You can play around with value types experimental releases already.

[https://jdk.java.net/valhalla/](https://jdk.java.net/valhalla/)

Adopting value types, while keeping 20+ year old jars working without any kind
of changes is an engineering feat.

I bet that Java will get value types before Go gets its generics, if ever.

------
short_sells_poo
I'm rooting for Julia. Currently we are using python and rust, but rust is not
an easy language to do exploratory analysis in, so it's relegated to handling
only the stable parts of our analytics libraries.

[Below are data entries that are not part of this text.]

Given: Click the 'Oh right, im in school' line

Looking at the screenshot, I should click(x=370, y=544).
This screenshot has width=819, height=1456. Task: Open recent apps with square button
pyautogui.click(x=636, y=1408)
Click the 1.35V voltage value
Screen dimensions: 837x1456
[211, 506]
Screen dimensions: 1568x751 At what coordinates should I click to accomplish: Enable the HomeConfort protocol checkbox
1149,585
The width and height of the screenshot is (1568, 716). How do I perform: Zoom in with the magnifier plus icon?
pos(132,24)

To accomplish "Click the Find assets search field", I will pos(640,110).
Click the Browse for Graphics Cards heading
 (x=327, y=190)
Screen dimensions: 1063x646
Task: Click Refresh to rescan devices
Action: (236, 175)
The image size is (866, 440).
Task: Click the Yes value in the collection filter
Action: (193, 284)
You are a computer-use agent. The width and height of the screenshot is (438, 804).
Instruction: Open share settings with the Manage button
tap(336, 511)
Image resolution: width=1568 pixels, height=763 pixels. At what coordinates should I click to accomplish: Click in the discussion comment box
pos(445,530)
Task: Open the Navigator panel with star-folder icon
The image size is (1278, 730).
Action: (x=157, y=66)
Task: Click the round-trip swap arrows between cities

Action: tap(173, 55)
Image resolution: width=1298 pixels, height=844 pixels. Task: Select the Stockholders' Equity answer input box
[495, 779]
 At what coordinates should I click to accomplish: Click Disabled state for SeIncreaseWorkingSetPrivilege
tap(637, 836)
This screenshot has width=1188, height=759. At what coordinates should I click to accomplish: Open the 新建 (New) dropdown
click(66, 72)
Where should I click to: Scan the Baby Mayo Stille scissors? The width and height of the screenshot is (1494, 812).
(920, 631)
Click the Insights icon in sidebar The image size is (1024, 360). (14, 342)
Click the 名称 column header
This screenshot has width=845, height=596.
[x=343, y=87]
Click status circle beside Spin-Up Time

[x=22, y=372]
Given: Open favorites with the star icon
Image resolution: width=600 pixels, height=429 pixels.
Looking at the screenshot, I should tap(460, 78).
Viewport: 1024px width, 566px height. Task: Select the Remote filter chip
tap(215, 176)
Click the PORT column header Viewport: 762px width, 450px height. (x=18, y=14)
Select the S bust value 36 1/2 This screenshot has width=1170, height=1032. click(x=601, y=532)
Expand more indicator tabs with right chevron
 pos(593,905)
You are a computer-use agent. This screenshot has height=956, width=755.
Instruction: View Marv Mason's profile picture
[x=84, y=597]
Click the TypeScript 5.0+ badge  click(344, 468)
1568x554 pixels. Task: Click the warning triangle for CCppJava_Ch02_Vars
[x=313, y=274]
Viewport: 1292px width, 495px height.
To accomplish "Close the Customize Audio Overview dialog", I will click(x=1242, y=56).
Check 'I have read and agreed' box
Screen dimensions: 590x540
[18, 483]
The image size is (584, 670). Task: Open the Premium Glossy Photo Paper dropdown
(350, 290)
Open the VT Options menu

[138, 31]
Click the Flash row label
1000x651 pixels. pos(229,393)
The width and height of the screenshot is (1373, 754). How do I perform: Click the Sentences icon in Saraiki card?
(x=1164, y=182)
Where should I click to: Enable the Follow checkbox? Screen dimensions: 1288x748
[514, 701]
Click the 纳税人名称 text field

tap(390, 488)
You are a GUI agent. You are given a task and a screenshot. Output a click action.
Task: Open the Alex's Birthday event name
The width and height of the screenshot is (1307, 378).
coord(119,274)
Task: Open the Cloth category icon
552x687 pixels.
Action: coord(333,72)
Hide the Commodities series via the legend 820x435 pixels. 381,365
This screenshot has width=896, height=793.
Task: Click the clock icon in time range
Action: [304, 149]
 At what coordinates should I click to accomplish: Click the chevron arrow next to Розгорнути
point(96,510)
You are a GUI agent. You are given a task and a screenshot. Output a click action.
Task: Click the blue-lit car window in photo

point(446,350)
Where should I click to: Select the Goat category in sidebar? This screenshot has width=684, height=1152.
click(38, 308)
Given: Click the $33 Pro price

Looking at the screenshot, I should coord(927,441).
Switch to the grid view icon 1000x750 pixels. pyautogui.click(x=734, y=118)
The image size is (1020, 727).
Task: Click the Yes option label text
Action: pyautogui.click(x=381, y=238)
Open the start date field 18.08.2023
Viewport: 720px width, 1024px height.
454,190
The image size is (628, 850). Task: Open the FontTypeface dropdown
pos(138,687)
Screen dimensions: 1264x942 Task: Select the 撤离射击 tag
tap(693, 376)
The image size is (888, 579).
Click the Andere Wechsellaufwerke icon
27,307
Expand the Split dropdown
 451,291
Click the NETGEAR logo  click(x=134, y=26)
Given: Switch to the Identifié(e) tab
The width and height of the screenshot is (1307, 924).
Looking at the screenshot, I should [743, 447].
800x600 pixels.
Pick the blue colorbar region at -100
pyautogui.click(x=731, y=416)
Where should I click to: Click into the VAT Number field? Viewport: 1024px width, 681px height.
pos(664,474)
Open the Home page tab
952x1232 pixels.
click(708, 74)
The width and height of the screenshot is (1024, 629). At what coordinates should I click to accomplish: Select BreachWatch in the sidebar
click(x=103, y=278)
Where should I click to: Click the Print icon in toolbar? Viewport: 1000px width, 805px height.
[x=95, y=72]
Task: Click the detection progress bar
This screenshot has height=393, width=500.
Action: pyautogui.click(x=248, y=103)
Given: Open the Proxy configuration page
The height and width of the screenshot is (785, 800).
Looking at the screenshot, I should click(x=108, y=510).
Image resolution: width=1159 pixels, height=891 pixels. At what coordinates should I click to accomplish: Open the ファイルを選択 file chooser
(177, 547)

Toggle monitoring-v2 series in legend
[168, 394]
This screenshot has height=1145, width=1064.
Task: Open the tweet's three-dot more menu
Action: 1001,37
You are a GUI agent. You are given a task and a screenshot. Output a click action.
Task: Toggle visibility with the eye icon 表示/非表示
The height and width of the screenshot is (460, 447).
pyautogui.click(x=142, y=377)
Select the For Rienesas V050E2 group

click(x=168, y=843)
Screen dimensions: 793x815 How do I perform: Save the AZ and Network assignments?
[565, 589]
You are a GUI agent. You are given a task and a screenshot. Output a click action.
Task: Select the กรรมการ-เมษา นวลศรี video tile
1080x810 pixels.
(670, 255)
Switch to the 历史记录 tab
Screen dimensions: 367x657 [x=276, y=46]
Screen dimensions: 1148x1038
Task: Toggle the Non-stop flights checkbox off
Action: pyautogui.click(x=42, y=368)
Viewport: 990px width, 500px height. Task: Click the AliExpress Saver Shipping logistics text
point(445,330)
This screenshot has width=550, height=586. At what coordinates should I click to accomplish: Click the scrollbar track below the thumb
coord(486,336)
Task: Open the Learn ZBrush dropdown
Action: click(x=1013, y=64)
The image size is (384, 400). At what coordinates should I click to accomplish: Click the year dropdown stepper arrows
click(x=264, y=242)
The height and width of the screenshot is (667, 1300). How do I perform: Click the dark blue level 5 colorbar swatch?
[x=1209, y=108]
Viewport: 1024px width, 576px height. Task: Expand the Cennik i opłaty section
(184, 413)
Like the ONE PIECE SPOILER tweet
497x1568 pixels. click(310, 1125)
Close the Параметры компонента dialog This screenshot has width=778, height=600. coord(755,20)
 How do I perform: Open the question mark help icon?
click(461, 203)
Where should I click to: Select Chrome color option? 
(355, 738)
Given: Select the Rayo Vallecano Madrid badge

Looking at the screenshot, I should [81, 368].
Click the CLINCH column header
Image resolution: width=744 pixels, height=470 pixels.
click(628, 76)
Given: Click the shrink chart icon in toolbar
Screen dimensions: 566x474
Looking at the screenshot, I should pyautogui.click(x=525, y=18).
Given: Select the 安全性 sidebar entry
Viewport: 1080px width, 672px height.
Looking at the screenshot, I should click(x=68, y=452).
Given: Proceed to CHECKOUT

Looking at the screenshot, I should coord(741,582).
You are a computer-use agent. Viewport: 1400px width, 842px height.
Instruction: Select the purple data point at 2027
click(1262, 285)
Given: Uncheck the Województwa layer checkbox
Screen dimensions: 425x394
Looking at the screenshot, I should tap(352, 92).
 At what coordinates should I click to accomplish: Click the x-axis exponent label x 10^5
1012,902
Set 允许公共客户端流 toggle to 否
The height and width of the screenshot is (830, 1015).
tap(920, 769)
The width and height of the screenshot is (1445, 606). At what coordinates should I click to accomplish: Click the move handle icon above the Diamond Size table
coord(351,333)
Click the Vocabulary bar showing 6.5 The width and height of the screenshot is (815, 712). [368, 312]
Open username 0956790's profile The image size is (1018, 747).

It looks like Julia integrates quite seamlessly with python, so I'm hoping
that we can start using it to easily speed up exploratory research code
without having to spend a lot of time.

------
cshenton
Julia feels like a scripting language but every function is effectively a
template. I prototype lots of high perf stuff in it because it gives you
control of memory layout and what gets evaluated at compile time, so it'll get
you within spitting distance of an optimised c++ implementation but with 10x
better iteration speed. Thoroughly recommend it to any Comp Sci / ML
researchers.

Only thing I'd wish for is better control of memory layout for mutable
structs, but I know that's unlikely since that's one thing that the Julia
folks want to keep abstracted from the user.

------
sgillen
>> Zero-dimensional arrays are now consistently preserved in the return values
of mathematical functions that operate on the array(s) as a whole (and are not
explicitly broadcasted across their elements). Previously, the functions +, -,
*, /, conj, real and imag returned the unwrapped element when operating over
zero-dimensional arrays.

That's great news, it drives me crazy when languages or libraries get that
wrong.

------
tempodox
I was still hoping that someday support for standalone binary executables
would be added. Maybe next century.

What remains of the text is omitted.